• **Instructions for the task**
Write each line out exactly, from the one containing "Task: Click the" through the final line of the data, and keep pictures out of the copy.

• **Study material**
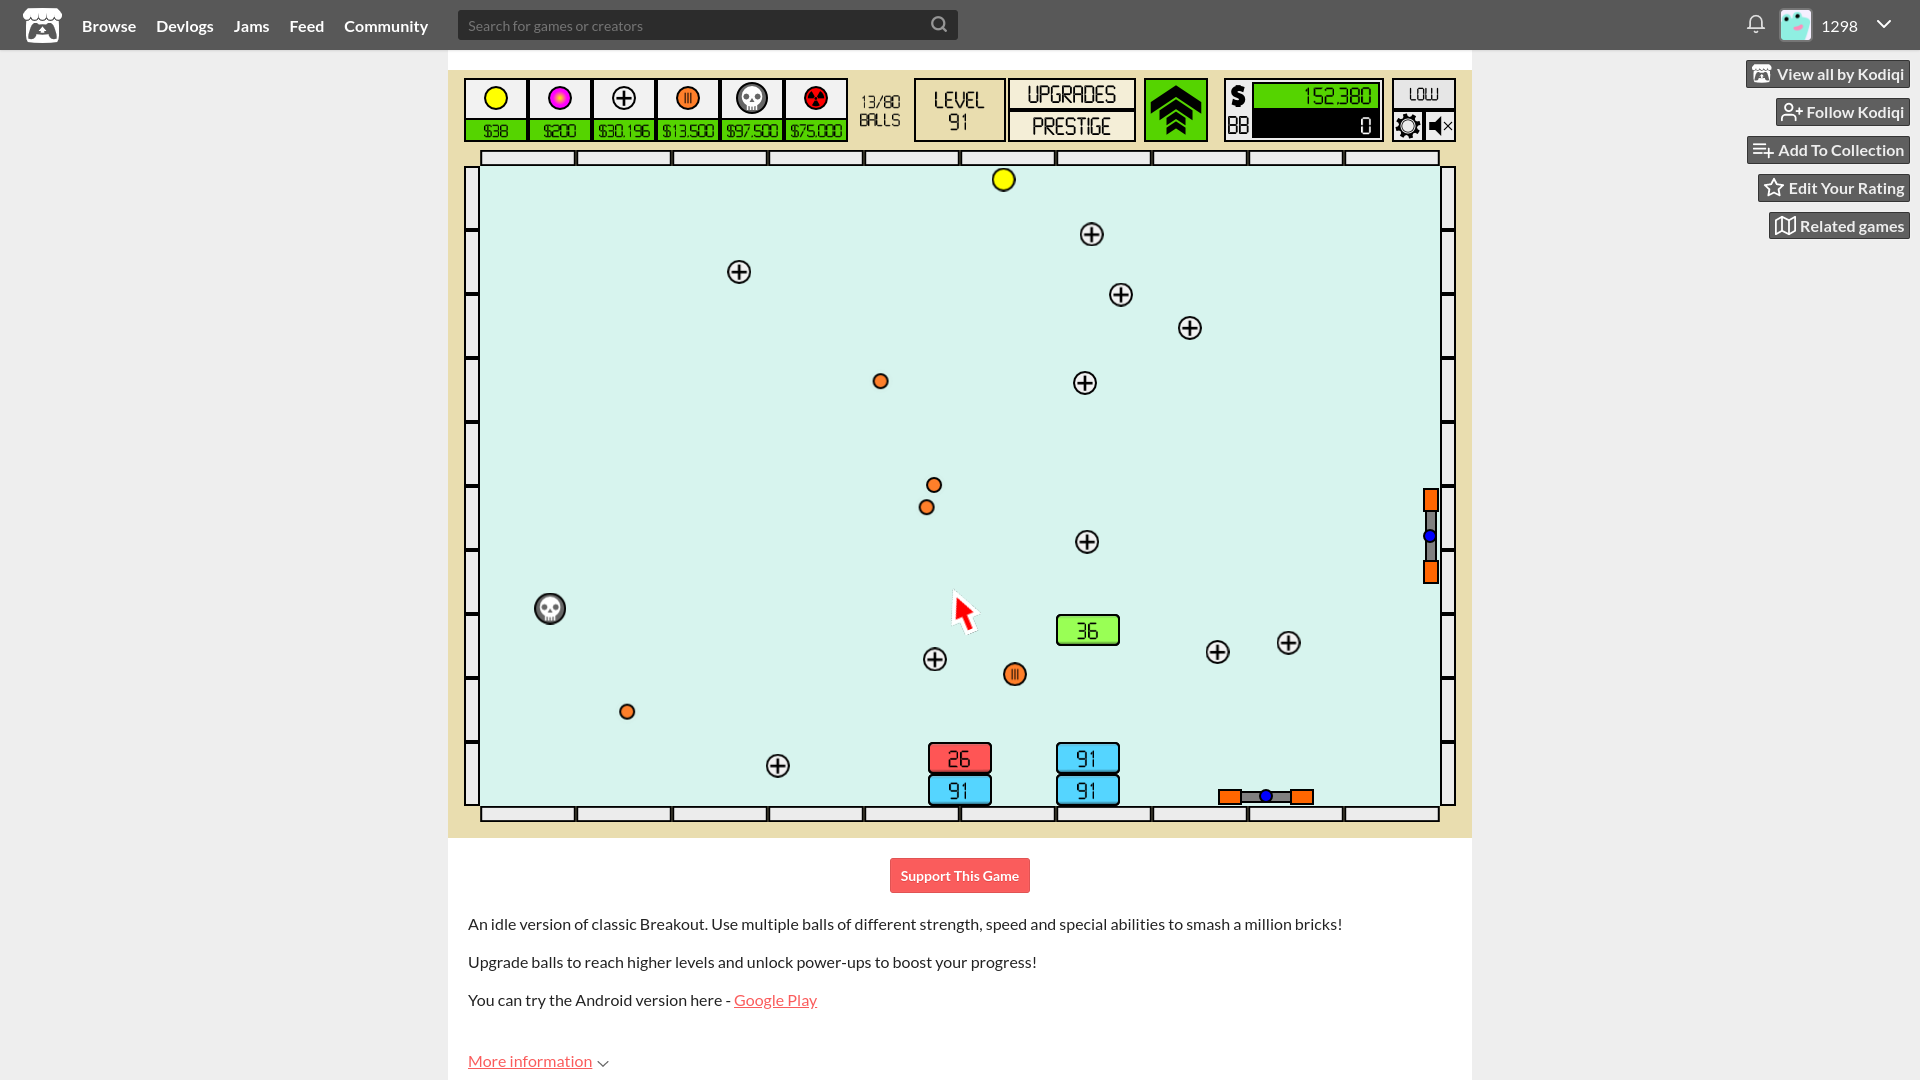
Task: Toggle the mute audio button
Action: click(x=1439, y=125)
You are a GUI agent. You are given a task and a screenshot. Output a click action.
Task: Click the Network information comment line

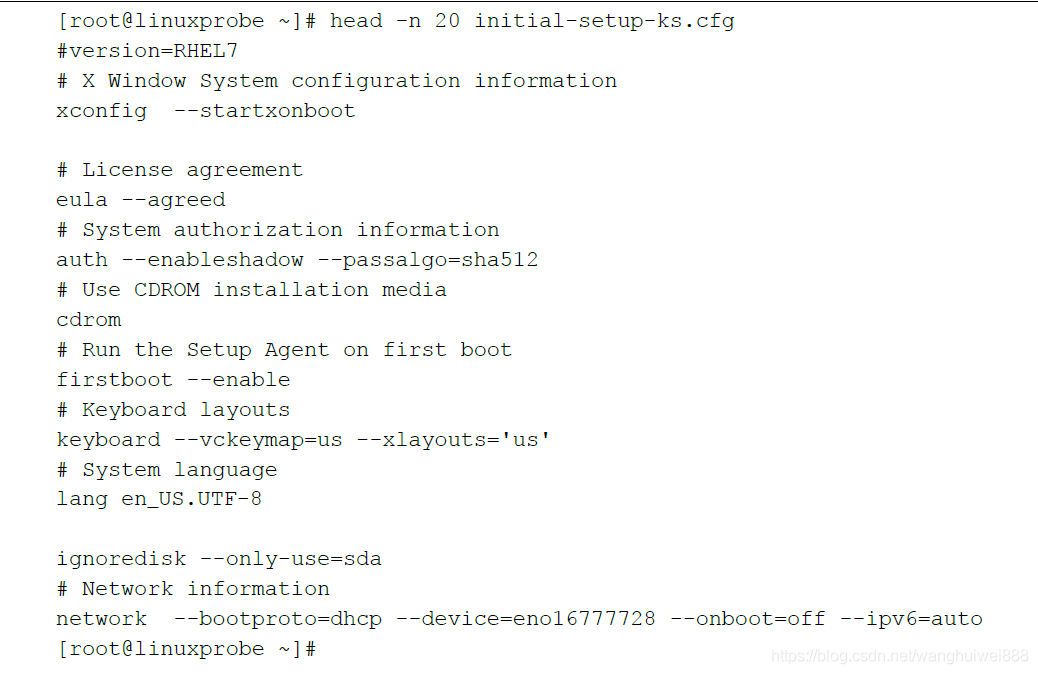(193, 589)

• **Task answer**
Task: Click the Network information comment line

(193, 589)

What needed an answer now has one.